- DVD Cover
- Based on: The Hades Factor by Gayle Lynds
- Written by: Elwood Reid
- Directed by: Mick Jackson
- Starring: Stephen Dorff Mira Sorvino Blair Underwood Sophia Myles Jeffrey DeMunn Danny Huston Anjelica Huston
- Theme music composer: J. Peter Robinson
- Country of origin: United States
- Original languages: English French German

Production
- Producer: Sherri Saito
- Cinematography: Ivan Strasburg
- Editor: Lori Jane Coleman
- Running time: 158 minutes
- Production company: Sony Pictures Television

Original release
- Network: CBS
- Release: April 9, 2006

= Covert One: The Hades Factor =

2006 American television film

Covert One: The Hades Factor (a.k.a. Robert Ludlum's Covert One: The Hades Factor, The Hades Factor) is a made-for-TV thriller filmed in Toronto that first aired in 2006. Directed by Mick Jackson, the miniseries is loosely based on The Hades Factor, a 2000 novel written by Gayle Lynds as part of the Covert-One series created by Robert Ludlum.

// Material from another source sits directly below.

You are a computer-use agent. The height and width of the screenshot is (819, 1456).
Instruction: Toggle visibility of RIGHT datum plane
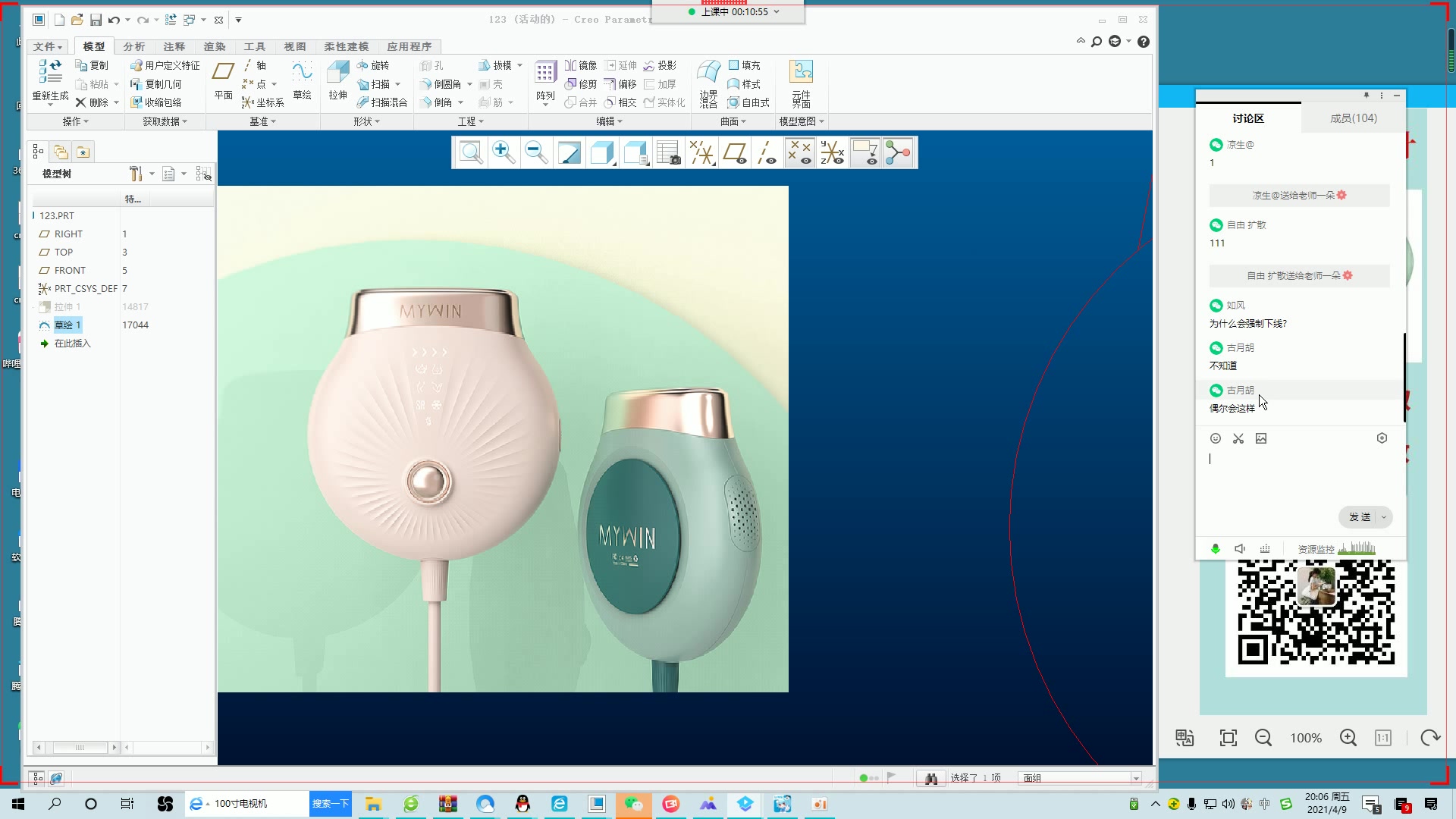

The film depicts an Ebola outbreak in Berlin, which is connected to a bio-terrorism conspiracy.

==Plot==
While in a retrieve operation of a virus in Berlin, the Covert One agent Rachel Russell is double-crossed by two dirty agents; she kills them and escapes, trying to find a hiding place and someone to trust to protect the vials.

Meanwhile, the former Covert One agent Dr. Jon Smith is also in Berlin with his beloved fiancée Sophie Amsden. They are participating in a congress. When three persons die with bleeding, the doctors disclose a Hades virus outbreak, an extreme rare Ebola variant. Jon and Sophie return to the US to research a cure, and Jon discovers a huge combination of bio-terrorism and conspiracy.

== Synopsis ==
The Hades Factor concerns an outbreak of a doomsday virus in the United States. Stephen Dorff stars as Lt.Colonel. Jonathan Smith, an expert in biochemistry who races around the globe trying to identify the source of the outbreak.

== Distribution ==
First broadcast as a two-part CBS miniseries in April 2006, Covert One: The Hades Factor has since aired as a film on Sky One. It was released on DVD by Sony Pictures.